Data:
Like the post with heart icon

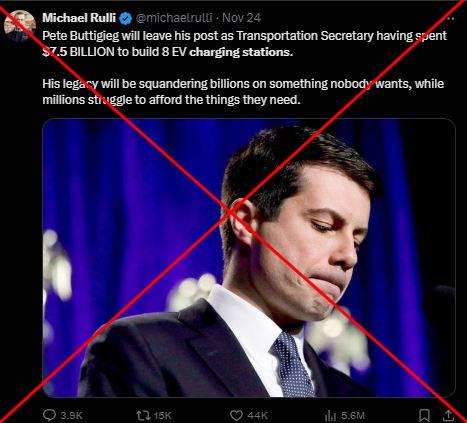coord(236,416)
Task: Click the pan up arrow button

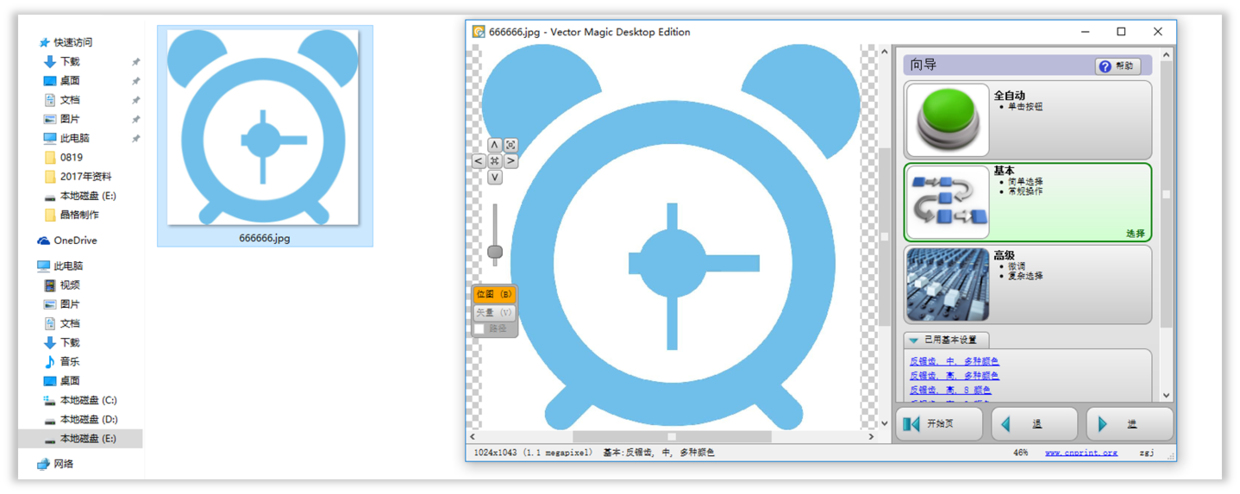Action: point(494,145)
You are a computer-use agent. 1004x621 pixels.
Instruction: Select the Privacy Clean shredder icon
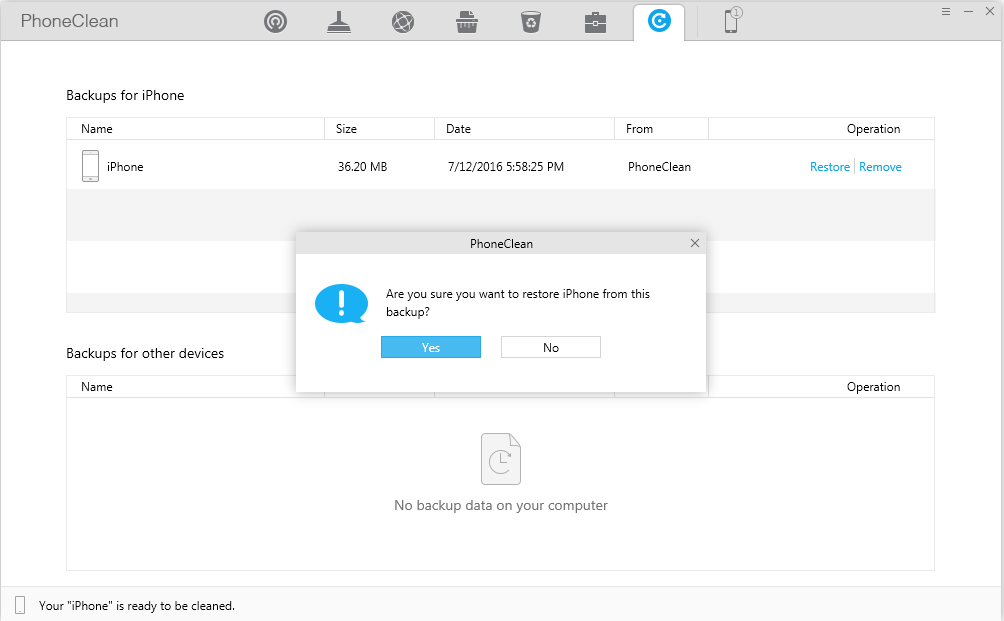click(x=466, y=21)
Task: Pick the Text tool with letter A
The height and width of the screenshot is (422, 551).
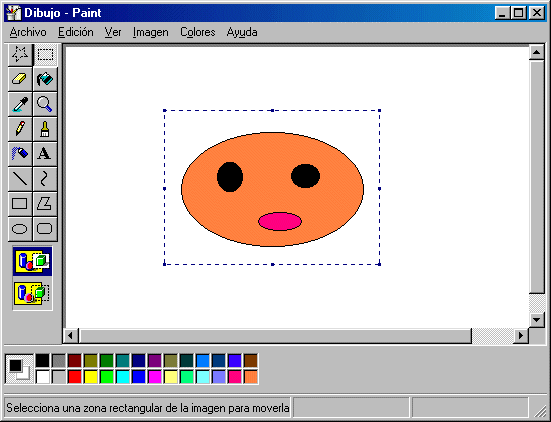Action: pos(45,154)
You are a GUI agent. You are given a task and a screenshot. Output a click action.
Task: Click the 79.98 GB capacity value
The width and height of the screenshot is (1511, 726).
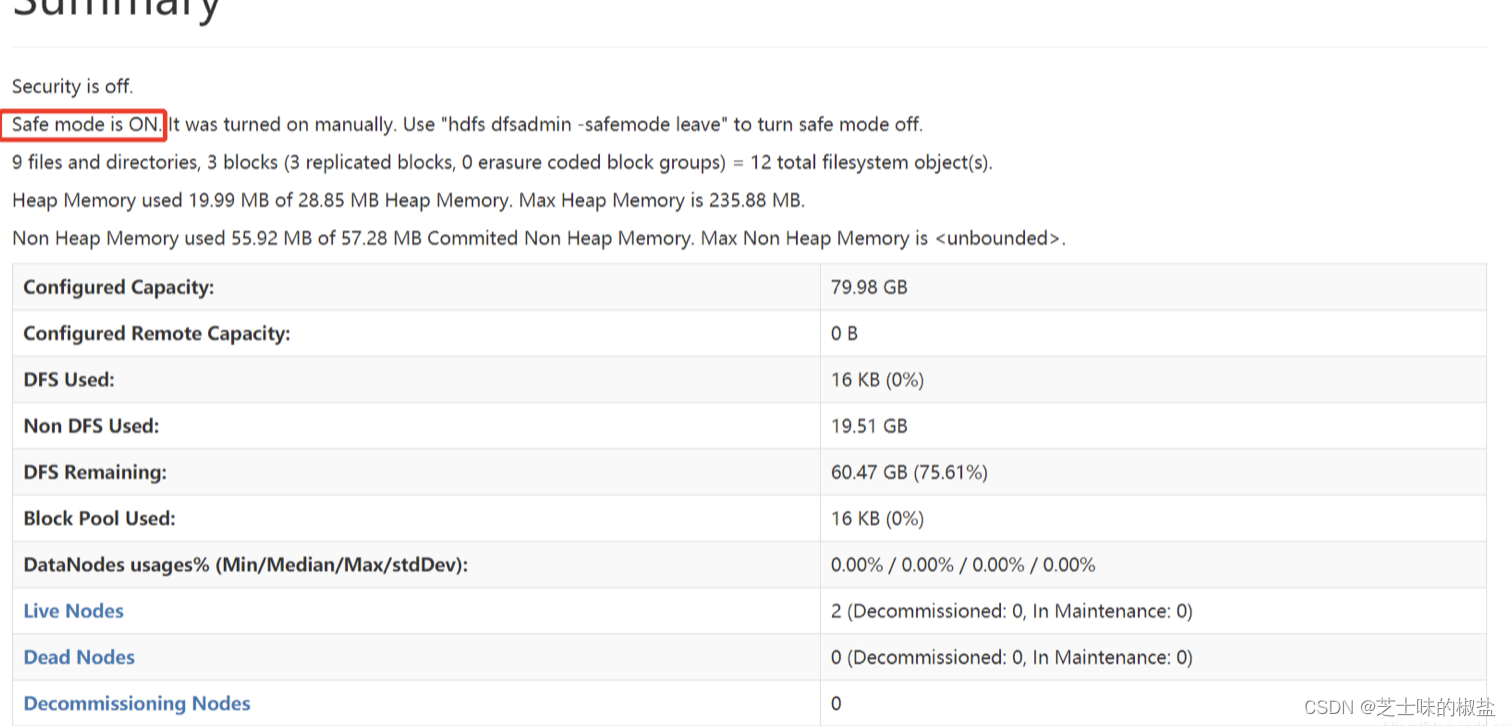(869, 288)
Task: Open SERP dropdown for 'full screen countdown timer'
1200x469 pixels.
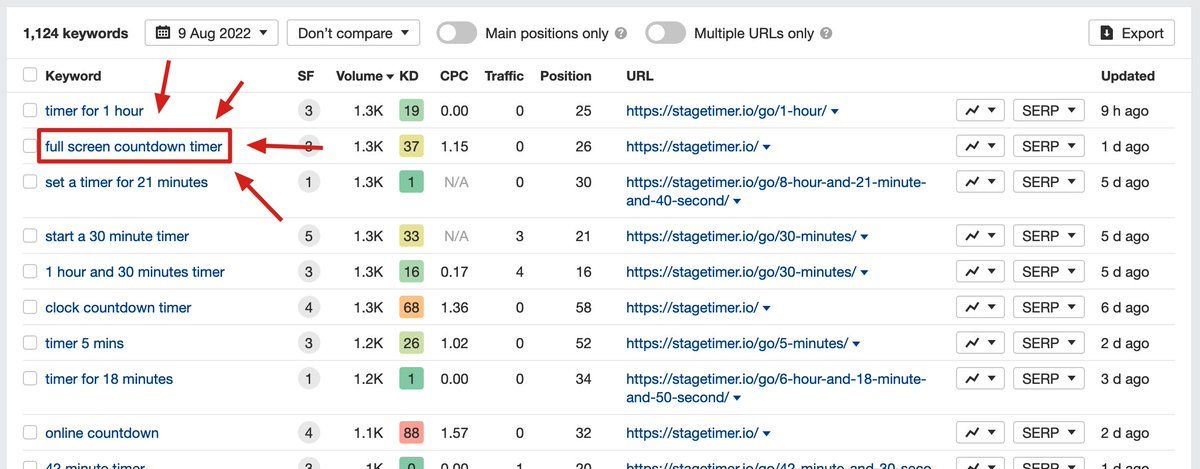Action: (x=1048, y=147)
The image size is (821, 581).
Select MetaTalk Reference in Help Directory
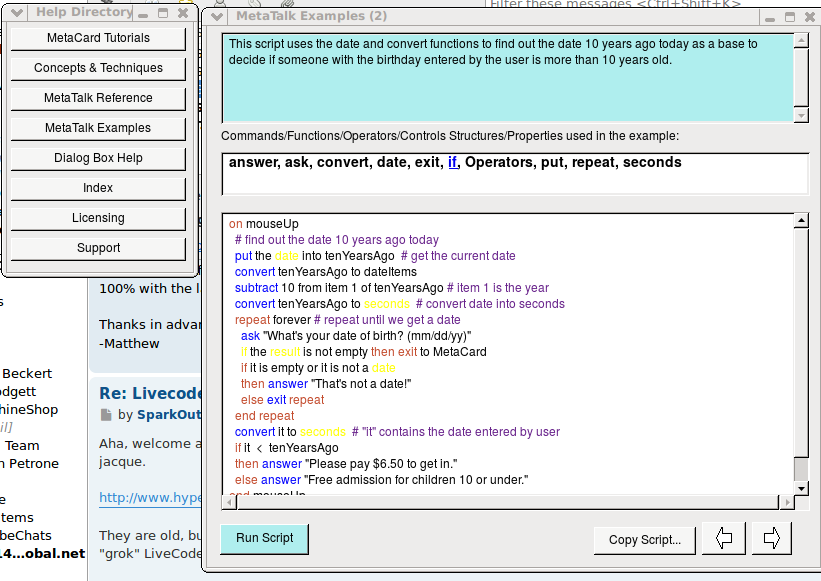click(98, 98)

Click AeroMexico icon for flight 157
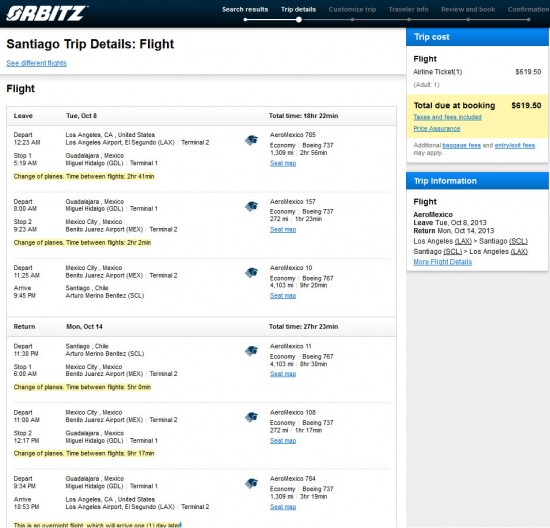(x=251, y=206)
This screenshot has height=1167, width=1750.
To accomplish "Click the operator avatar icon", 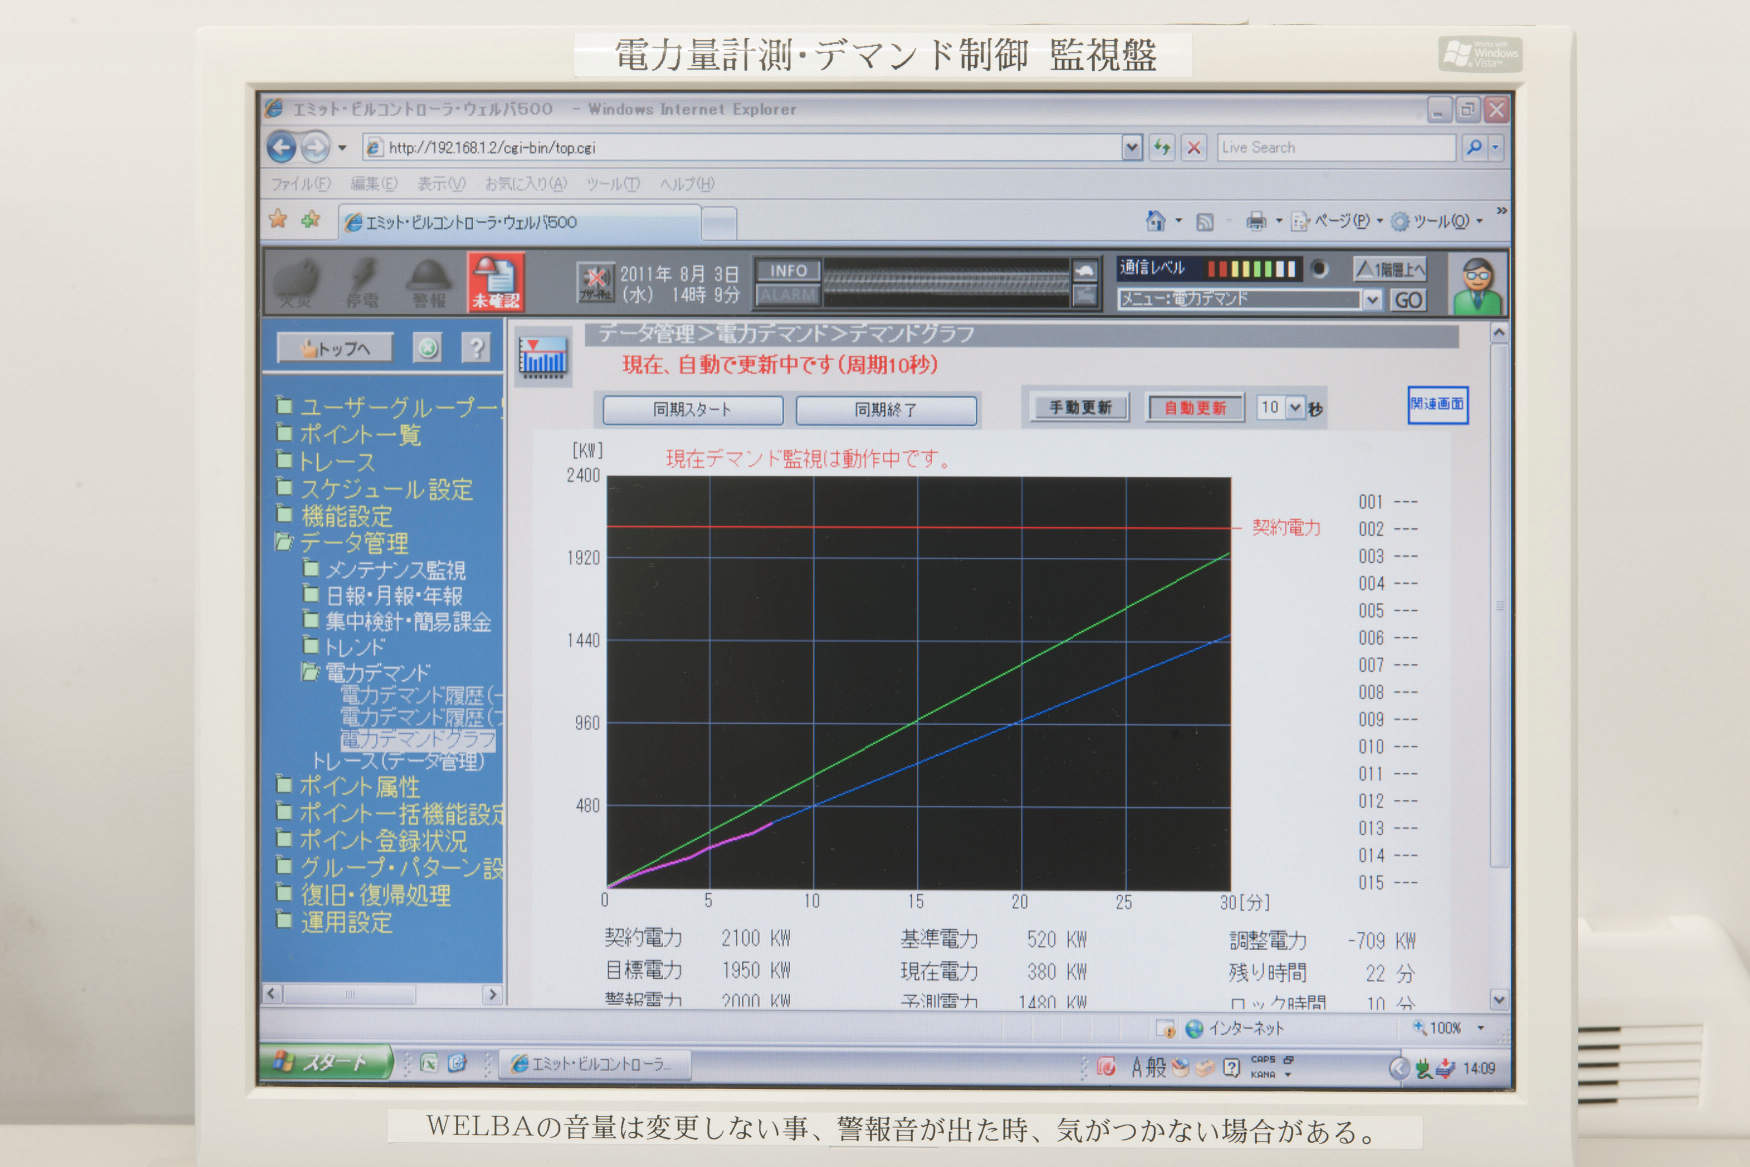I will (x=1476, y=284).
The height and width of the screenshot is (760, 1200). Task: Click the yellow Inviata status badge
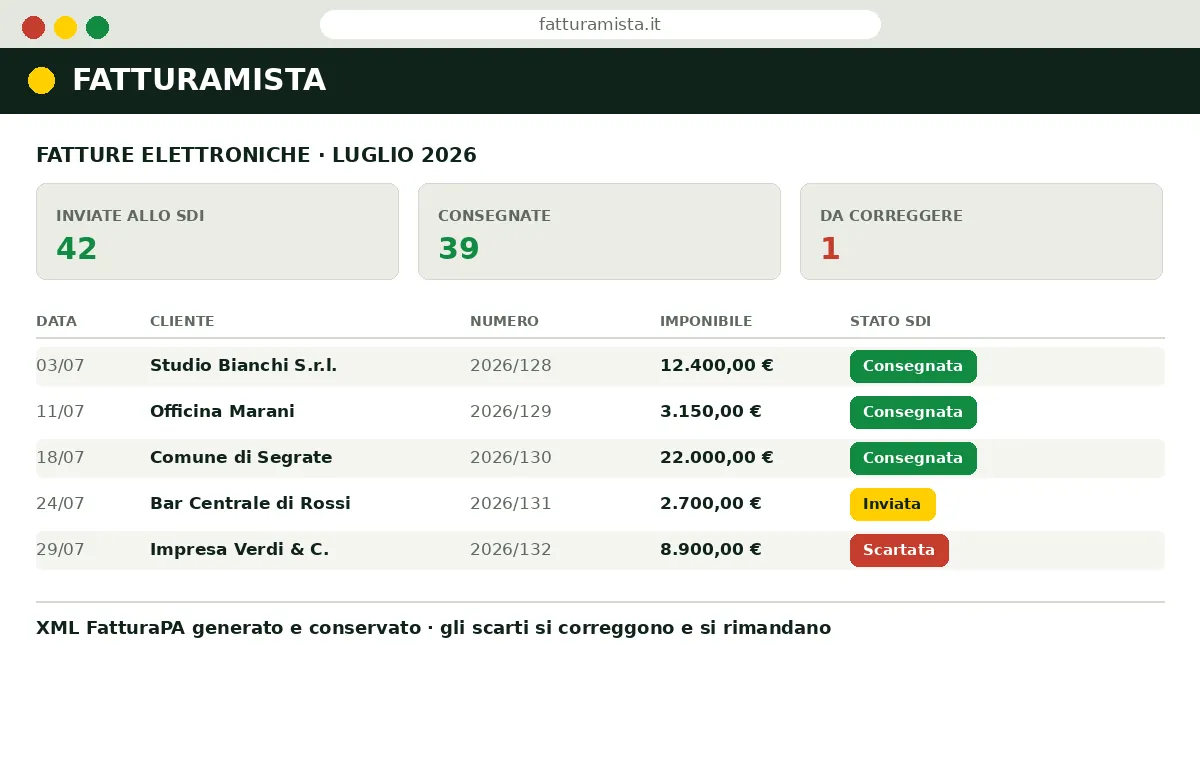[x=892, y=504]
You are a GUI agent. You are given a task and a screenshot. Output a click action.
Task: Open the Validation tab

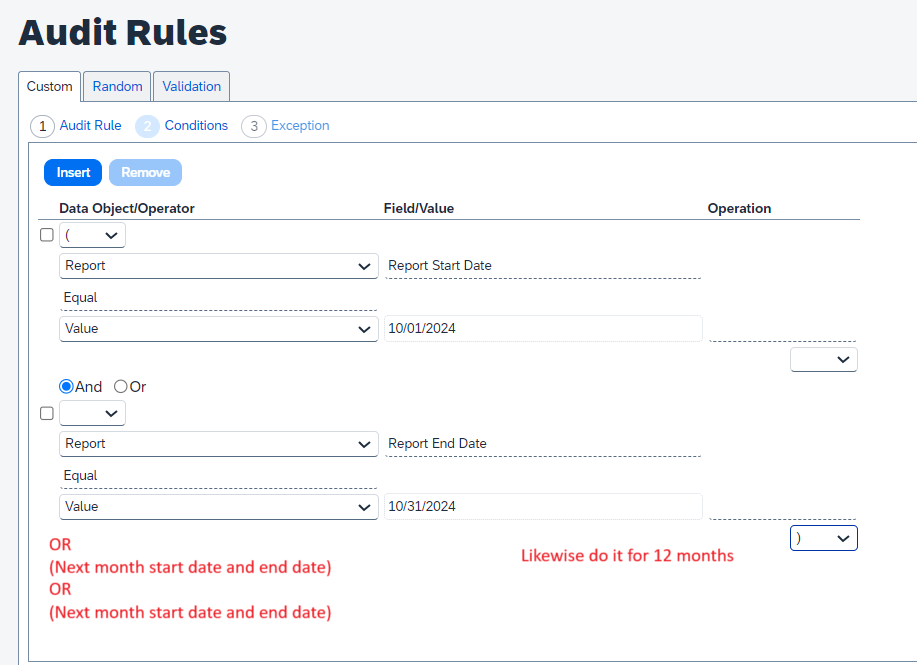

Exercise objective:
Wherever the word "Open" turns up in the material, copy the whole line.

Solution to this task:
Task: Open SERP dropdown for 'full screen countdown timer'
Task: Open the Validation tab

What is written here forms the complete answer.